The toughest civil penalty, permanently barring a broker from selling securities, rarely occurs. "Let's
face it,' says Griffin, "it's very hard to get kicked out of the securities business.' Short suspensions have
come to be known on Wall Street as "Caribbean vacations.' One lawyer explains, "Part of my job for
clients was to postpone cases long enough so they could take suspensions around Christmas time,
which is a slow season on Wall Street anyway.'
A measure of the casual approach to securities fraud that permeates the entire government bureaucracy
is the Justice Department's general unwillingness to take SEC cases unless there are headlines to be
made. The SEC, after all, has to convince the Justice Department to take them. With the exception of a
handful of U.S. Attorneys in states like New York and New Jersey, most federal prosecutors aren't
interested. Why? Securities cases are far more complex and harder to try--and win--than the typical
bank robbery.
But even using civil proceedings, the commission could put securities scammers out of business a lot
faster than it does. Delay is built into the system. The commission itself must review and approve all
formal investigations before they begin. Most times when an SEC investigator wants to issue a
subpoena and conduct a formal investigation, long memos are prepared, reviewed in the home office
and then sometimes further reviewed by as many as four or five SEC divisions in Washington before
receiving final approval by the commission. The time elapsed is frequently three to six weeks.

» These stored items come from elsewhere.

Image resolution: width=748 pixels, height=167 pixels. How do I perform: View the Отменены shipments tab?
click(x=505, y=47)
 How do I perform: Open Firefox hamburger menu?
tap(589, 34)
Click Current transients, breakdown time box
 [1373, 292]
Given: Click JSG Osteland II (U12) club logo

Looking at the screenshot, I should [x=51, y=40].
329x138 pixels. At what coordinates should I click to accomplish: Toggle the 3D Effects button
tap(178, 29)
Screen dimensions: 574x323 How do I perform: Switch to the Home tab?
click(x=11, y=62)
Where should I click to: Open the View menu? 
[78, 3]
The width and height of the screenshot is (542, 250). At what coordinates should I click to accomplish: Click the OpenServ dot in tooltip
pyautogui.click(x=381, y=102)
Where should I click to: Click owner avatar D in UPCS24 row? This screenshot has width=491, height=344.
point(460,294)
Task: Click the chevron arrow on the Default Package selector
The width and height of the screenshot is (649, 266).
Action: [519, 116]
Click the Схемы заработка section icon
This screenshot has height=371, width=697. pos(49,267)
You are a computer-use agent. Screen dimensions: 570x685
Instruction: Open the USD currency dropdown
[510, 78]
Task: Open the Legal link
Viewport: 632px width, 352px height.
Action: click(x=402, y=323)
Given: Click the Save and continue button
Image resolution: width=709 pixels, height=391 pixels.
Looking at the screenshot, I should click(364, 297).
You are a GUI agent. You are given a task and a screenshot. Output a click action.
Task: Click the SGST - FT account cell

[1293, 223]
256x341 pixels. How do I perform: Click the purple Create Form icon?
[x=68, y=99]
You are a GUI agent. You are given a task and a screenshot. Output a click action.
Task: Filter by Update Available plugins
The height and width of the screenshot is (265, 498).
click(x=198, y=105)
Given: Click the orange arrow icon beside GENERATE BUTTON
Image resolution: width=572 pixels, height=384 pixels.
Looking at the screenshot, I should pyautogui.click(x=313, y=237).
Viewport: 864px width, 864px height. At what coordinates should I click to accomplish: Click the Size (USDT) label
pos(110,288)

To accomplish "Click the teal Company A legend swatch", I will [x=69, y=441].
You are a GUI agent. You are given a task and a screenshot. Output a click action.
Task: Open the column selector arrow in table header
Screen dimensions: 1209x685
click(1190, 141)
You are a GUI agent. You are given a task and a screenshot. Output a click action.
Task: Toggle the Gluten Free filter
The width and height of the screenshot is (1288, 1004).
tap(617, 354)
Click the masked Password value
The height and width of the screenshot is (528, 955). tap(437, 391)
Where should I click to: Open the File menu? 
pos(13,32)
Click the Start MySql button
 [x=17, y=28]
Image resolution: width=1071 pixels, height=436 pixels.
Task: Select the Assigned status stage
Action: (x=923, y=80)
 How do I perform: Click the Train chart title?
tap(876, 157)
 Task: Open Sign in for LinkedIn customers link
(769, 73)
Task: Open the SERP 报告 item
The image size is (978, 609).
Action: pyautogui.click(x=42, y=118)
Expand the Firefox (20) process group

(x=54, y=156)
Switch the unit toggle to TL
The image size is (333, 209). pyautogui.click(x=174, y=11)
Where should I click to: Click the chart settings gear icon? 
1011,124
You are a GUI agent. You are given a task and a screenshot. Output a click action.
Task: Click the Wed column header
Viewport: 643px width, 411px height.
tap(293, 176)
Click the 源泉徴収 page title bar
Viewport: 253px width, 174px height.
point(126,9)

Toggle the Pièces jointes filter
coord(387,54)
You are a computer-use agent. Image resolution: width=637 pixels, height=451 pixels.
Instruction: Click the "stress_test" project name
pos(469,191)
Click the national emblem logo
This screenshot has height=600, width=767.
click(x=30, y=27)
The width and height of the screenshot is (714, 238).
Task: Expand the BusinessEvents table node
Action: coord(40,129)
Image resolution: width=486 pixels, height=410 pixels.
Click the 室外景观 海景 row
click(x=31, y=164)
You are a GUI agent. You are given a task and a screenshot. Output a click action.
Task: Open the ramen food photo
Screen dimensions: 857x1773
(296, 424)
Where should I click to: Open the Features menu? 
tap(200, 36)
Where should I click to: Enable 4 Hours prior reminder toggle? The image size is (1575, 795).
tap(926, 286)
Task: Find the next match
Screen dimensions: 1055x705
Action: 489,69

Once an action is started, the SEC all too often prefers its own administrative proceeding, with its own
administrative law judges, to a more potent civil injunctive case in federal court. Why? First, the
commission is far less likely to lose a case before one of its own. But administrative cases are often the
slowest-moving. Even when the SEC wins, such cases can be appealed by the defendants through the
federal courts.
An administrative case against First Jersey initiated in 1979 (under Stanley Sporkin, who is now a
federal judge) was still plodding through the SEC in 1983. It wasn't until 1984 that a federal judge
approved an injunction, which meant that if Brennan continued his ways he could be criminally
prosecuted. Last year, under mounting pressure, Brennan got out of the business and sold the firm, thus
faring far better than his customers. Several First Jersey employees were criminally prosecuted by U.S.
Attorneys for lying to the SEC, but the government lost all the cases.
Or take the latest action against Blinder, Robinson. The case involved fraud committed in 1979. The
action crawled through the administrative system until last December, when a commission decree
finally banned Meyer Blinder from the business. Still, Blinder is appealing in the courts and his firm is
growing each day. It runs advertisements in local newspapers for customers and for salesmen, and
politicians like Gary Hart have taken campaign contributions from Meyer Blinder.
Another way the SEC all but guarantees that crooked companies will escape serious prosecution: The
agency often refers investors' complaints to the tedious and tolerant enforcement bureaus at the various
stock exchanges and the NASD. Numerous investor complaints in the spring of 1985 against the
notorious Rooney, Pace, for example, were turned over to the New York Stock Exchange, where
Rooney, Pace was a member. In the summer of 1986 New York Stock Exchange officials discovered
that Rooney, Pace was out of capital. The exchange could have closed the firm, but that's not how it
treats members. Rooney, Pace continued to operate and swindle investors until it closed early this year.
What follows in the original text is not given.